AI Agent Sessions Fail Silently with No Trace or Cost Visibility
Developers running AI agent sessions have no reliable way to trace failures after the fact, see cost breakdowns, or perform root-cause analysis when sessions silently die. The absence of production-grade observability tooling forces developers to fly blind in production agent deployments.
AI Agent Loops Are Opaque: Silent Failures Hidden Behind 200 OK Responses
AI agents running in production can silently loop, replay the same tool call for minutes, or stall — while HTTP logs show clean 200 OK responses. Standard observability tools have no concept of multi-turn agent behavior, leaving engineers blind to the actual agent execution path. Diagnosing these failures requires deep network-level inspection of LLM traffic that no mainstream APM tool provides.

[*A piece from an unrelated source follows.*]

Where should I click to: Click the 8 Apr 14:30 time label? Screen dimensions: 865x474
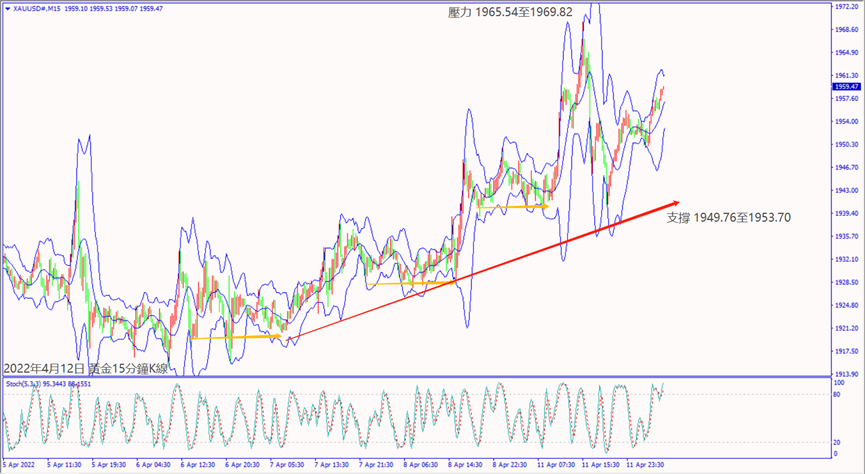(466, 465)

No Automated Root Cause Analysis for Silently Failing LLM Agents
AI agents in production do not throw exceptions when they fail — they return plausible-sounding wrong answers, making failure invisible until users report problems. Diagnosing failures requires manually reviewing hundreds of session traces to find patterns, a process that does not scale. There is no standard tooling to cluster failure hypotheses across sessions and surface systemic root causes with actionable fixes.
No Mature Orchestration Layer for Running Multiple AI Coding Agents
Developers running multiple AI coding agents in parallel face poor observability, debugging failures, uncontrolled token cost explosions, and no reliable context passing between agents. Existing orchestrators like Conductor and Intent are early-stage with significant gaps. As multi-agent workflows become the norm for engineering teams, the absence of a mature orchestration layer is a compounding bottleneck.